By Hank Pellissier
“Yes (sort of),” says Chris Hables Gray, a “pragmatic anarchist feminist revolutionary” who works as a lecturer of Interdisciplinary Studies at the University of California, Santa Cruz and Cal State Monterey. He believes “devolution” of large nations into smaller regions will improve democratic decision-making.
Is this a “transhumanist” topic? Indeed, it is.
The Terasem Survey revealed that 20.1% of H+ responders predict “Abolition of Government” in the next 100 years, with an additional 15.% foreseeing “Thousands of Small Fractured States.” California secession fits handily into the latter category.
I interviewed Dr. Gray via email last week on this controversial topic. Our e-dialogue is below:
Hank Pellissier: hi Chris – can you tell us a bit about your family background and upbringing?
Dr. Gray I was born in Bishop, California in 1953. On my mother’s side I’m a direct descendant of Jose Francisco Ortega, pathfinder of the Portola expedition, a number of other Spanish and Catalan explorers and, in two cases, of the Native California women they married. But I don’t claim any real indian heritage. These women’s real names are lost. But I did grow up thinking of myself as Spanish and Catalan (my great-grandmother who raised my mother lived in an adobe in King City), my favorites of the 23 nationalities that my parents have documented in my background.
How you define yourself politically and how did you reach that position?
Dr. Gray I’ve been an anarchist since I was 14 and a revolutionary feminist since I was 18. As a frosh at Stanford in 1971 I was arrested and beaten (not for the last time) during an anti-war protest and as I became an organizer I realized that feminist process, consensus decision-making, and anarchist organizational principles were what I believed in. For people interested in the anarchist-feminist
perspective I strongly recommend the autobiography of Emma Goldman, the fiction of Ursula Le Guin (especially The Dispossessed), and also the writings of Alexander Berkman and Colin Ward. I am a pragmatic revolutionary, working toward the logical conclusion of the saying (popular with American revolutionaries such as Thomas Jefferson): “The government is best that governs least.”
What’s your career history?
Dr.
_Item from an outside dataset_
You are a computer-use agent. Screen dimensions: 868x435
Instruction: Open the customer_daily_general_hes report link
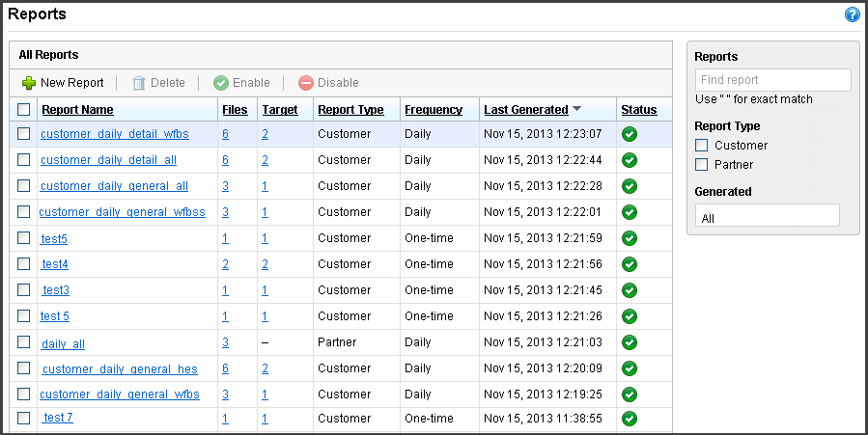pos(120,368)
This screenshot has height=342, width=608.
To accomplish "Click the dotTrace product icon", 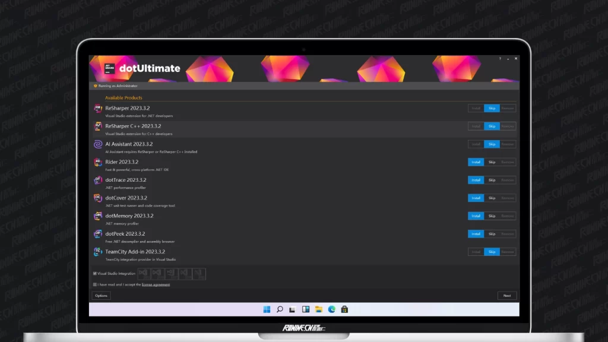I will 98,180.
Gray I have had many jobs, including over a decade doing blue collar and white collar work as I organized and took part in nonviolent direct actions around the Vietnam War, US support for apartheid, union organizing, the American Empire, nuclear weapons and nuclear power.
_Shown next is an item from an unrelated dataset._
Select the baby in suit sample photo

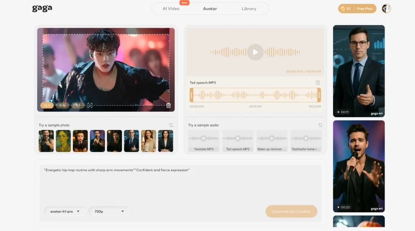coord(80,141)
Currently I lecture on the cultural studies of science and technology at the University of California, Santa Cruz (where I got my doctorate in 1991 in the History of Consciousness) and California State University at Monterey Bay. I have published a great deal. My book Postmodern War (Guilford Press, 1997) is now free on my web site (http://www.chrishablesgray.org), my other academic books are still for sale (Cyborg Handbook (ed.); Technohistory (ed.); Cyborg Citizen; and Peace, War and Computers) and I’ve put my memoir of my 19th year on-line (http://issuu.com/chrishablesgray/docs/19thyear), as well as a punk magical realism novel I wrote in the 80s (http://www.scribd.com/doc/76210205/It-Could-Be-Magic) while living in San Francisco.
Why would California thrive if it seceded from the USA? What is your motivation for wanting this?
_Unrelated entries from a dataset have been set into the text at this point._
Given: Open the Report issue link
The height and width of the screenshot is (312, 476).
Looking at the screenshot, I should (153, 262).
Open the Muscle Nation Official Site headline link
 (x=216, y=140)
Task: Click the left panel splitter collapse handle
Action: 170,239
Dr. Gray The United States as we now know it will not last forever. In the long term I am working toward an autonomous California that will be part of an American (North) Union, not unlike the European Union but with much less bureaucracy and most of the power at the local level. Empire is
the enemy of democracy and as long as the US is an empire we will see our democracy erode. California (Alta) has more in common economically and culturally with California (Baja) than with Alabama. We share a bioregion and culture with Oregon, Washington, and British Columbia
while we share much less with Missouri (where a majority of people don’t even accept the reality of evolution).
But I don’t believe in total isolation (of the individual, let alone larger political entities). Humans are profoundly social, and so I believe in belonging to many different associations. It certainly makes sense for California to keep relations with places such as New York and Chicago. A looser system, think of the Articles of Confederation with a Bill of Rights made stronger by the Universal Declaration of Human Rights, is what I dream of.